Magazine Sabato 18 maggio 2013

Salone del libro 2013: «Letta non taglierà i fondi alla cultura»

Magazine - È iniziato. Dopo tanta attesa ha preso il via il Salone del libro 2013, l’appuntamento più importante dell’anno per gli amanti dei libri e per gli addetti ai lavori.
I primi giorni sono quelli dedicati all'inaugurazione, ai Ministri che arrivano da Roma, si spera sempre carichi di buone notizie sul fronte sovvenzioni alla cultura, dei grandi ospiti, anche con qualche disdetta: l’incontro inaugurale con Mario Draghi è stato annullato per improvvisi impegni del presidente della BCE.

Questa edizione numero 26 si è aperta sotto una pioggia intensa quasi autunnale ma appena varcata la soglia di ingresso si è catapultati in un mondo da sogno: non solo per la quantità e varietà di libri ma per il calendario di ospiti e incontri che scandiscono la giornata, per le migliaia di ragazzi e bambini che accompagnati dai loro insegnanti invadono gli stand entusiasti e lasciando agli adulti un grande senso di speranza per il futuro.

La stessa speranza che lascia il neo Ministro dei Beni Culturali Massimo Bray, il quale assicura: “Letta non vuole tagliare i fondi alla cultura”.
E sul dibattito tra libri cartacei ed ebook dice: “I libri cartacei continueranno a essere prodotti e a circolare, non sappiamo ancora se le due tipologie sono destinate a convivere ma non dobbiamo difendere una tipologia o un'altra ma cogliere la potenzialità di entrambe”.

A riportare a una realtà non più idilliaca è il presidente Napolitano che nel videomessaggio lancia l'allarme culturale: “In Italia si legge troppo poco: sono meno della metà gli italiani che leggono almeno un libro all'anno al di fuori dei loro doveri di studio o lavoro”.
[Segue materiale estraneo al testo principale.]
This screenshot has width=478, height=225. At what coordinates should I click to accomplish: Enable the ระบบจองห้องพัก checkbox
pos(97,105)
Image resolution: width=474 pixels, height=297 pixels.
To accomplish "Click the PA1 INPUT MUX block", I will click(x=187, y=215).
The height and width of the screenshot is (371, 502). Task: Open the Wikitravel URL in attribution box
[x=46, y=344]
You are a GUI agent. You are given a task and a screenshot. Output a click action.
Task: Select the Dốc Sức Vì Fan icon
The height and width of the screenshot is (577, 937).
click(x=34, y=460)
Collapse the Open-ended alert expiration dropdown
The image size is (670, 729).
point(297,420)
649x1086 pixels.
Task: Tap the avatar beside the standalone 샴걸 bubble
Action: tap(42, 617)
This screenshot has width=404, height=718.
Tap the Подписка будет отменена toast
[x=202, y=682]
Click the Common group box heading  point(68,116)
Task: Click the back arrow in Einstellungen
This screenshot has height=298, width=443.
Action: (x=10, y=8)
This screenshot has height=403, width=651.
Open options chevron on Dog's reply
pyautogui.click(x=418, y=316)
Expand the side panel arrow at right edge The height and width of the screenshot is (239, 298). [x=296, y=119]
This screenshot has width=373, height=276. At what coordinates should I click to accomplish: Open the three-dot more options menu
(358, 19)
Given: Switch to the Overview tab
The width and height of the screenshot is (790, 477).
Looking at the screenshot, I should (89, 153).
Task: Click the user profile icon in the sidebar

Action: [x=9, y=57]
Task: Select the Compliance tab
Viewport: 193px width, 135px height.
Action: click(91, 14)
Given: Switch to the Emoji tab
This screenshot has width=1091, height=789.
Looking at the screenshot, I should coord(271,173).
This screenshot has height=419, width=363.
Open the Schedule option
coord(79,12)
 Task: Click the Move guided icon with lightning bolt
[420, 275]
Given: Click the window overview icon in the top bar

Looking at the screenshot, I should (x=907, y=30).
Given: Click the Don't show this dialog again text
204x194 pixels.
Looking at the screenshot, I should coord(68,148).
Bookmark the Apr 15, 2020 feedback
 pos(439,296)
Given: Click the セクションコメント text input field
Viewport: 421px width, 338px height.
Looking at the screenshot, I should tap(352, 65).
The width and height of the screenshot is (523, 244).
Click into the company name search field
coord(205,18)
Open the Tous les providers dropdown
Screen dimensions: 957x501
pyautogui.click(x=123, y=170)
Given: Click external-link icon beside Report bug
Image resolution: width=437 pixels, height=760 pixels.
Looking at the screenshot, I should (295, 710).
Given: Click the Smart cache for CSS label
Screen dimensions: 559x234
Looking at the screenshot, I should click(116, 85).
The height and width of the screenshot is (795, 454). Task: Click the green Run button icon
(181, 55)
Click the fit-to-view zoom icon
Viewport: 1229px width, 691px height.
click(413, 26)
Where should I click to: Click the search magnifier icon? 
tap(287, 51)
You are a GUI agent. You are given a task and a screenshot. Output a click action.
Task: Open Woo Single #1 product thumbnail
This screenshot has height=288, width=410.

Il secondo giorno è quello degli omaggi e dei ricordi a scrittori e personaggi che ci hanno lasciato di recente o di cui ricorre l’anniversario: D’Annunzio viene ricordato nel 150 della sua nascita, Paolo di Paolo e Andrea Bajano ricordano Antonio Tabucchi scomparso un anno fa. Un autore che se n'è andato prima del tempo, ma che ha lasciato un’eredità viva, non solo nei libri e non solo in Italia: a un anno dalla morte è stato commemorato dal Brasile alla Corea.

Tabucchi viene definito uno scrittore capace di vivere in uno spazio suo tra il cielo e la terra ma in grado di camminare per il mondo con il suo stile, azzardando un paragone tra le sue sfaccettature di scrittore e uomo di mondo: un po’ come i puffi apparentemente tutti uguali ma ognuno con caratteristiche diverse. E la sua scomparsa è legata ad un’esplosione della sua immagine dalle copertine dei suoi libri ora realizzate con il suo volto alla sua voce che esce dai programmi radiofonici: “se ne è andato ma ritorna con un identità talmente definita come il deposito che lascia il colore sulla tela”.

Si ricorda Italo Calvino con l’anniversario de La giornata di uno Scrutatore , scritto nel '63, facendo i paragoni con il mondo elettorale dei nostri giorni, notando come la legge truffa del ‘53 riguardante i premi di maggioranza, che tanto scosse Calvino, in realtà sia più limpida di quelle attuali.

Piero Fassino ricorda invece Miriam Mafai come dirigente politico, giornalista, combattente per i diritti delle donne e compagna di Giancarlo. Ricorda la sua casa come cenacolo del partito negli anni romani, il suo impegno giornalistico, intrecciato poi con quello politico, la ricorda come testimone di un tempo durato 80 anni in cui la sua grande autonomia di espressione non è mai venuta meno.

La serata si conclude con una Daria Bignardi che alla presentazione del suo terzo libro L’acustica perfetta racconta l'imbarazzo iniziale nello scrivere per paura di venire associata ed apprezzata solo per il fatto di essere un personaggio televisivo. Anche per questo motivo, spiega, l’ultimo suo lavoro è scritto con voce maschile.

E dopo i giorni iniziali di rodaggio e relazioni pubbliche arriva il weekend con grande attesa di pubblico e grandi ospiti: da Gramellini a David Grossman.